MK Danny Danon spoke out vigorously against the possibility and Netanyahu consistently denied that he had any plans for such a thing, despite a report in Ma’ariv which said Netanyahu sought to create one reserved spot for every ten spots on the list.

Like the Likud’s 2006 Knesset list, the party’s list for the upcoming elections will include spots for immigrant, women, non-Jews and various geographic districts in the bottom of the first thirty-five spots on the list, while the top will be filled by candidates ranked nationally by voters.

The date for the primaries will be November 25th, slightly later than the mid-November – November 22nd dates which had been reported, giving candidates additional time to campaign. That should help the elections become more of a contest instead of a mere ratification of the previous Knesset list.

While the Likud has not formally released the draft primary scheme, according to Ma’ariv, the list will be as follows:  The first spot will go to the party chairman, PM Benjamin Netanyahu, who was reelected to that post in January of this year. (By law the party chairman is the party’s candidate for Prime Minister). Spots 2-21 will be for nationally ranked candidates.

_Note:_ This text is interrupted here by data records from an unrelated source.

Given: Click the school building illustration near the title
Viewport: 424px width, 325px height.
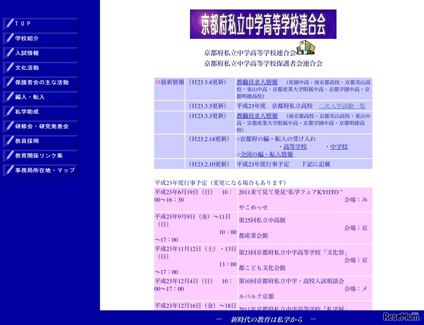Looking at the screenshot, I should pyautogui.click(x=306, y=47).
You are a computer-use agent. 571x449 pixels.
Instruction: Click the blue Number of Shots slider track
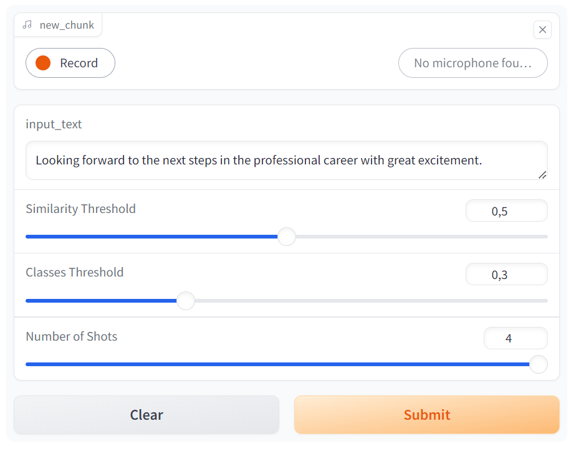pos(277,364)
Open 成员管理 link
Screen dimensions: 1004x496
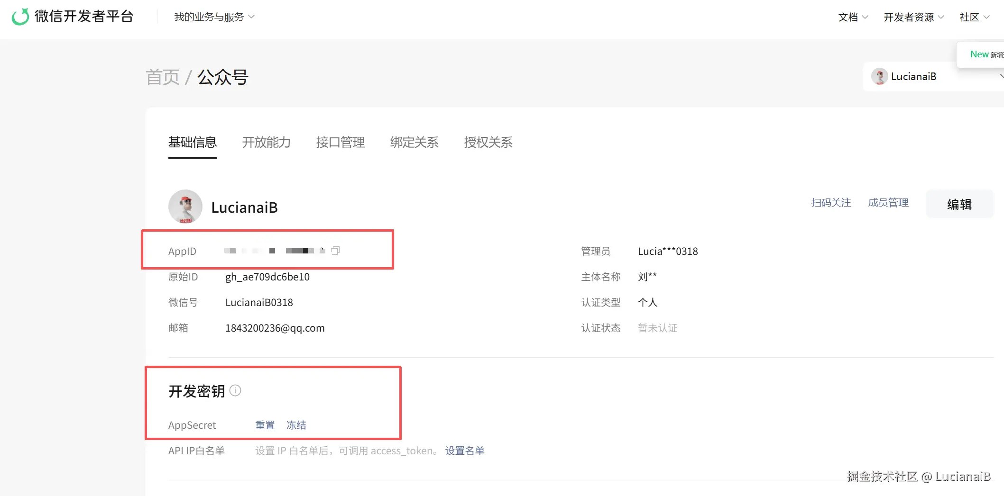click(888, 203)
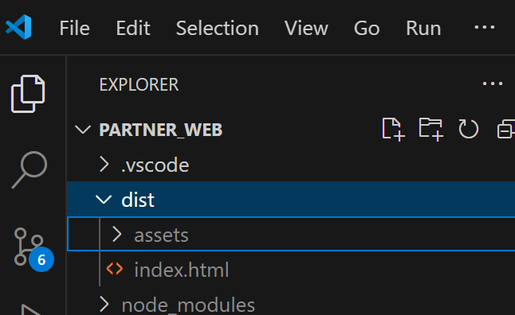Open Run and Debug view icon
The image size is (515, 315).
(x=31, y=309)
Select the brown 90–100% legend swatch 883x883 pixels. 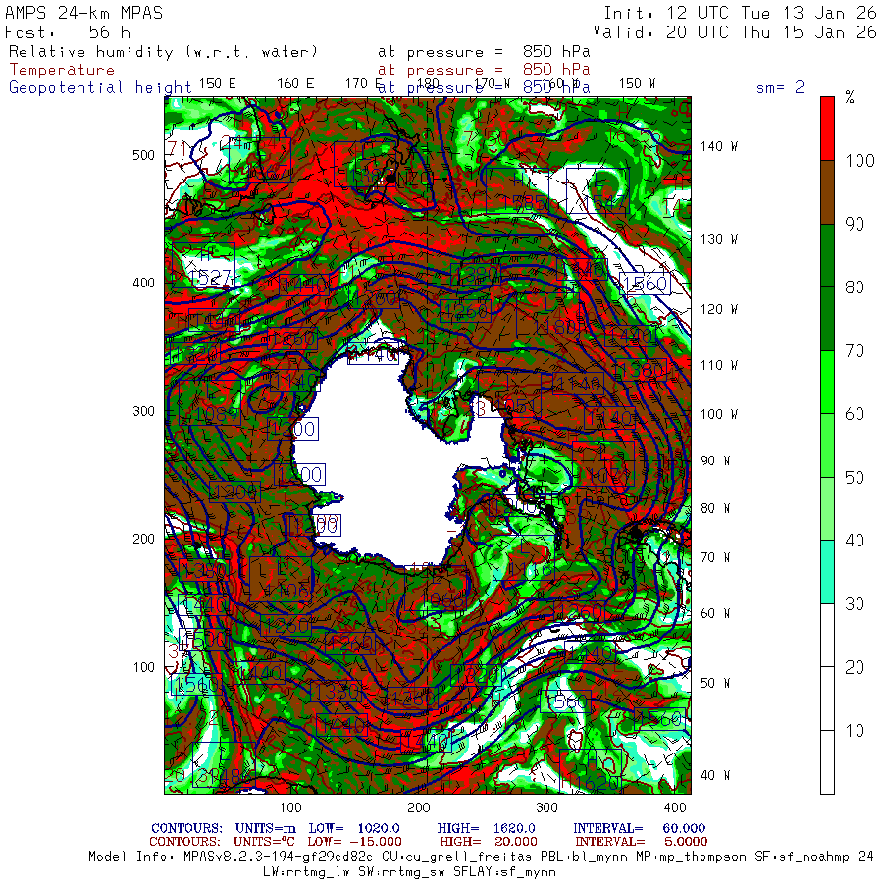point(827,191)
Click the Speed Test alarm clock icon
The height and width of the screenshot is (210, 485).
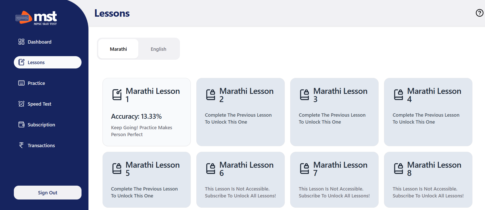21,104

The next 14 spots will be “mashbetzot” – separate races among special districts or demographics in the follow order: The Shphelah (Plain) district; the Dan district;  the Women’s spot; the Druze spot; Galil and Valleys district; the Negev; Jerusalem; another women’s spot; an immigrants spot; Tel Aviv; Haifa; the Coastal Plain;  and the young members spot at number 34.

In addition, Ha’aretz has reported that under the scheme, if there is no immigrant or female candidate ranked at number 20 and 21 or above, then a female or immigrant candidate on the national portion of the list will be moved up to those spots. This is considered a nod to Coalition Chairman MK Ze’ev Elkin who is an immigrant.

Ha’aretz‘s report also differed from Ma’ariv‘s in that it said the women’s spot Ma’ariv had placed at number 24 will actually appear at 29.

It does not appear that there will be any problem in adopting the scheme as Moshe Feiglin, a candidate for the Likud’s list and leader of the anti-establishment Manhigut Yehudit faction  - which is said to comprise thousands of Likud members and hundreds of Central Committee members – urged his supporters in the Central Committee to approve the primaries scheme in a text message sent last night.

The approval of the scheme by which candidates will be elected in primaries, puts to rest, at least for now, another scheme which had been proposed by MK Mickey Eitan to have the Knesset list chosen by a body comprised of several thousand activists and another reported proposal to have the Central Committee once again choose the Knesset list. Those would have required amendments to the Likud’s Constitution.

Editor’s Note: The writer is an active member of the Likud and a member of the Likud’s Central Committee.